Data provided below:

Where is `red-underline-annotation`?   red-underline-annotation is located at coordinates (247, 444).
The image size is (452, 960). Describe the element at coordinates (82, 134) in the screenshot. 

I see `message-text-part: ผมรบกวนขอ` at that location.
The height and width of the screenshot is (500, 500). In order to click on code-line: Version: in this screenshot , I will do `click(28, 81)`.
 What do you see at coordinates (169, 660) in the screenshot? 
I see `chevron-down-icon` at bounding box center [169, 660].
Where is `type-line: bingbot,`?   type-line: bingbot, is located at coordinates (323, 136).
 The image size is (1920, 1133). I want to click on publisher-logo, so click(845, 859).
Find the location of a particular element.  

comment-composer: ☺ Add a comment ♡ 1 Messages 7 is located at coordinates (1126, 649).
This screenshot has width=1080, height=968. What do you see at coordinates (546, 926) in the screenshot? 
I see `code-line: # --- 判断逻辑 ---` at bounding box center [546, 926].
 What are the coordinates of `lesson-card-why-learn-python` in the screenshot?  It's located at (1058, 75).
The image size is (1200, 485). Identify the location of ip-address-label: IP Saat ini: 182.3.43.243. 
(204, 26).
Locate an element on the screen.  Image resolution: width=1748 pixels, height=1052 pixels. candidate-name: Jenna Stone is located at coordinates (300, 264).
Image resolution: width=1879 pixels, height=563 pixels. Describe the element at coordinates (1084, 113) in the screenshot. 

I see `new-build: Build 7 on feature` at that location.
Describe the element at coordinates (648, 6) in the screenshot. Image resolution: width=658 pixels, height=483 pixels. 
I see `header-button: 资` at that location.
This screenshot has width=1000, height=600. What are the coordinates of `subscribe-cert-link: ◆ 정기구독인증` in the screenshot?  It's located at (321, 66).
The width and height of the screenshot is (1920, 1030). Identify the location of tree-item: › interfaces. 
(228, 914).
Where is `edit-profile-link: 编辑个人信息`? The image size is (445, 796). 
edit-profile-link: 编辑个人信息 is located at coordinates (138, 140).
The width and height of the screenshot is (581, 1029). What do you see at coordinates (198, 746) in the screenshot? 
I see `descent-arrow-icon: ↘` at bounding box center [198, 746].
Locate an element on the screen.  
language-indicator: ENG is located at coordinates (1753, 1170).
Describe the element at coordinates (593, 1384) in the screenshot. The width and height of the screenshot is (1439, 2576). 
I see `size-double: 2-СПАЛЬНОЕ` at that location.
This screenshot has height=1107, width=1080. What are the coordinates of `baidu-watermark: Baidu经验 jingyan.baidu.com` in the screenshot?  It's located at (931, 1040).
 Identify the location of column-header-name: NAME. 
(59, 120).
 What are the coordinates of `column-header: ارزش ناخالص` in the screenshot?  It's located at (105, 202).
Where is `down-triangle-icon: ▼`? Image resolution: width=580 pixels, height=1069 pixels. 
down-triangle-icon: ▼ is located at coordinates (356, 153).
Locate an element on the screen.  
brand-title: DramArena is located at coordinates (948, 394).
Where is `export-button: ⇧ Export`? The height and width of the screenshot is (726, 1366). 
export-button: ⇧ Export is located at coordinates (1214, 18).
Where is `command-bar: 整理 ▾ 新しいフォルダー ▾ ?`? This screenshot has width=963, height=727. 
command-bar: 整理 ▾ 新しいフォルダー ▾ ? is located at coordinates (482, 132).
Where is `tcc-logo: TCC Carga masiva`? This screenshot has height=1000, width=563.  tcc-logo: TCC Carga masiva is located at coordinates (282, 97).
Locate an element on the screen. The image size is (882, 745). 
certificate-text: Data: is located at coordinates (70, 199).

End of Data provided.

* Instructions for the task: Quote every row above word for word, with nothing changed or left out.

* Solution:
Where is `red-underline-annotation`?   red-underline-annotation is located at coordinates (247, 444).
The image size is (452, 960). Describe the element at coordinates (82, 134) in the screenshot. 

I see `message-text-part: ผมรบกวนขอ` at that location.
The height and width of the screenshot is (500, 500). In order to click on code-line: Version: in this screenshot , I will do `click(28, 81)`.
 What do you see at coordinates (169, 660) in the screenshot? 
I see `chevron-down-icon` at bounding box center [169, 660].
Where is `type-line: bingbot,`?   type-line: bingbot, is located at coordinates (323, 136).
 The image size is (1920, 1133). I want to click on publisher-logo, so click(845, 859).
Find the location of a particular element.  

comment-composer: ☺ Add a comment ♡ 1 Messages 7 is located at coordinates (1126, 649).
This screenshot has width=1080, height=968. What do you see at coordinates (546, 926) in the screenshot? 
I see `code-line: # --- 判断逻辑 ---` at bounding box center [546, 926].
 What are the coordinates of `lesson-card-why-learn-python` in the screenshot?  It's located at (1058, 75).
The image size is (1200, 485). Identify the location of ip-address-label: IP Saat ini: 182.3.43.243. 
(204, 26).
Locate an element on the screen.  Image resolution: width=1748 pixels, height=1052 pixels. candidate-name: Jenna Stone is located at coordinates (300, 264).
Image resolution: width=1879 pixels, height=563 pixels. Describe the element at coordinates (1084, 113) in the screenshot. 

I see `new-build: Build 7 on feature` at that location.
Describe the element at coordinates (648, 6) in the screenshot. Image resolution: width=658 pixels, height=483 pixels. 
I see `header-button: 资` at that location.
This screenshot has width=1000, height=600. What are the coordinates of `subscribe-cert-link: ◆ 정기구독인증` in the screenshot?  It's located at (321, 66).
The width and height of the screenshot is (1920, 1030). Identify the location of tree-item: › interfaces. 
(228, 914).
Where is `edit-profile-link: 编辑个人信息`? The image size is (445, 796). 
edit-profile-link: 编辑个人信息 is located at coordinates (138, 140).
The width and height of the screenshot is (581, 1029). What do you see at coordinates (198, 746) in the screenshot? 
I see `descent-arrow-icon: ↘` at bounding box center [198, 746].
Locate an element on the screen.  
language-indicator: ENG is located at coordinates (1753, 1170).
Describe the element at coordinates (593, 1384) in the screenshot. The width and height of the screenshot is (1439, 2576). 
I see `size-double: 2-СПАЛЬНОЕ` at that location.
This screenshot has height=1107, width=1080. What are the coordinates of `baidu-watermark: Baidu经验 jingyan.baidu.com` in the screenshot?  It's located at (931, 1040).
 Identify the location of column-header-name: NAME. 
(59, 120).
 What are the coordinates of `column-header: ارزش ناخالص` in the screenshot?  It's located at (105, 202).
Where is `down-triangle-icon: ▼`? Image resolution: width=580 pixels, height=1069 pixels. 
down-triangle-icon: ▼ is located at coordinates (356, 153).
Locate an element on the screen.  
brand-title: DramArena is located at coordinates (948, 394).
Where is `export-button: ⇧ Export`? The height and width of the screenshot is (726, 1366). 
export-button: ⇧ Export is located at coordinates (1214, 18).
Where is `command-bar: 整理 ▾ 新しいフォルダー ▾ ?`? This screenshot has width=963, height=727. 
command-bar: 整理 ▾ 新しいフォルダー ▾ ? is located at coordinates (482, 132).
Where is `tcc-logo: TCC Carga masiva`? This screenshot has height=1000, width=563.  tcc-logo: TCC Carga masiva is located at coordinates (282, 97).
Locate an element on the screen. The image size is (882, 745). 
certificate-text: Data: is located at coordinates (70, 199).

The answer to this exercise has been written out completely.